Wednesday 22 May 2019

Athlete of the Week – Lane Woodall

Princeton High School


When the right mix of talent and hard work come together the results can often be unexpected.

Anyone who doubts this theory has never met Lane Woodall.

Woodall is a senior member of Princeton High School’s track team. Despite having never competed in track before his junior year, Woodall has shattered all of head coach Mark McLamb’s expectations.

Woodall is also a member of Princeton’s cross country, indoor track and basketball teams.

Woodall is this week’s Mt. Olive Pickles High School Athlete of the Week. The High School Athlete of the Week is a partnership between Curtis Media Group and Mt. Olive Pickles to recognize local high school athletes who excel athletically, academically and through service to their community.

The recognized athletes are chosen by the athletic department and administration from their respective high schools.

Woodall spent the Spring of his freshman and sophomore years at Princeton as a member of the Bulldogs’ tennis team. He enjoyed participating in cross country and ultimately decided to give track a try.

“I just started running track last year,” Woodall said. “I kind of just came out last cross country season just to do something. I went out there, enjoyed myself and had some success. I decided I would run track in the Spring, and I had some success and I started taking it really serious this past Summer.”

McLamb admits that his expectations were low when Woodall first joined the track team.
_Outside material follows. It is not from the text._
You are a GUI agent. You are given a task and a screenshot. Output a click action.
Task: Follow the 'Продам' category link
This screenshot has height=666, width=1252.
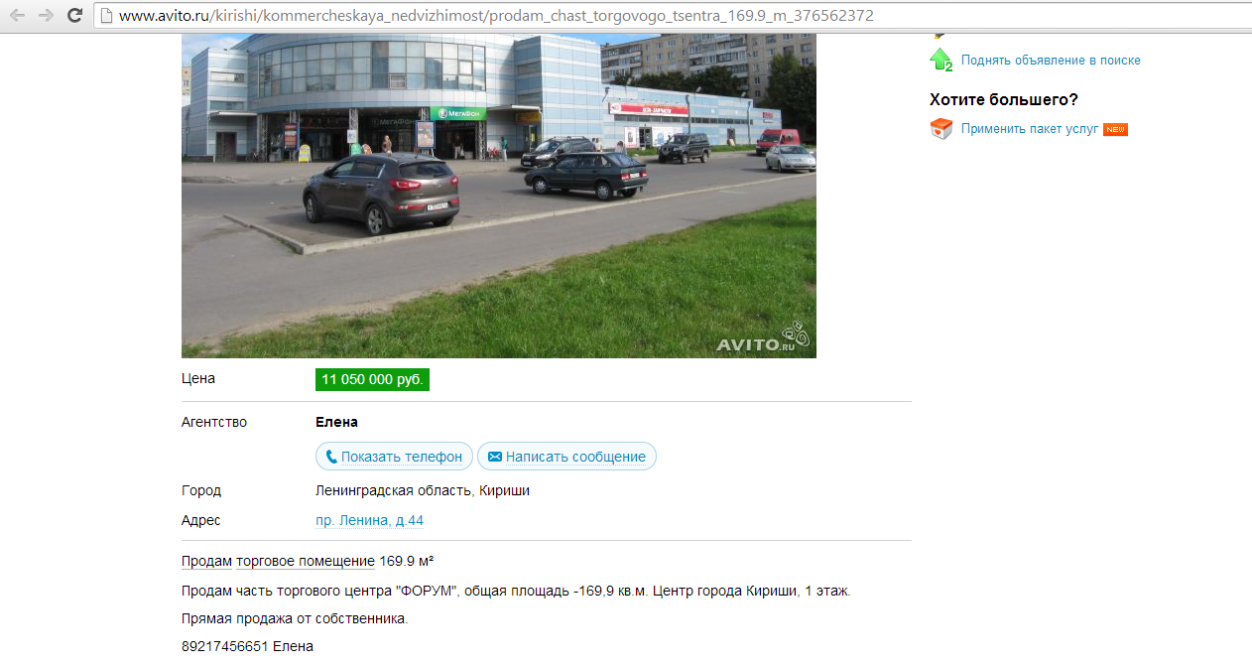[x=206, y=562]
It isn’t often that a junior without previous track experience produces results right away. McLamb quickly learned that Woodall wasn’t just any junior.

“It normally takes years, and a lot of miles to develop as a good distance runner,” McLamb said. “I really didn’t have high expectation (for Lane), because you normally don’t see that much improvement in a year or two. I think it was the dedication and I always think the key components of someone becoming good is their ability to handle pain. Pain never became an issue. He’s got a little bit of talent, and that little bit of talent combined with the great work ethic has helped him to get to where’s at now. He’s the best distance runner by all means in our conference.”

Woodall has committed himself to running 10-12 miles every Saturday, maintaining a strict diet and excelerating his recovery time with ice baths. This regimen has allowed him to participate in the 400, 800, 1600 and 3200 meter relay events for the Bulldogs.

Last season, Woodall claimed the Carolina 1-A Conference championship in five different events.

“I feel a lot stronger now,” Woodall said. “When I first started I wasn’t very good with pain. My legs would be hurting. This year, I’m able to fight through it. You’ve got to go to practice every day with the mindset that you’re going to work hard.”

Competing on four different teams can often force Woodall into some scheduling acrobatics, particuarly in the Winter when he is a member of Princeton’s basketball and indoor track teams. He holds the school record for the 500 and 3200 meters in indoor track. Woodall also qualified for the state championship in the 3200 meters in indoor track.

Woodall also maintains a 3.3 grade point average while taking multiple honors classes. This past Fall, he was part of a group of volunteers that cleaned up the Bulldogs’ football stadium following home games.

“I would go straight from (indoor) track to basketball,” Woodall said. “Sometimes I would walk into the gym with my short, track shorts on and that definitely got some looks. I would try to get a quick meal, go to the locker room and change and go straight into the game. It can be tough and some days you don’t want try to do it all. If you focus, and pay attention in class, you can get it all done.”

Woodall hopes to continue his track career at the University of Mount Olive and study nutrition.

“I have a great love for running so I definitely want to continue doing that if I can,” Woodall said. “Last summer, me and my friends we really started paying attention to nutrition and focusing on what we needed to eat, and how it might help us. I just want to be able to try to help other people with their nutrition and help them try to get better.”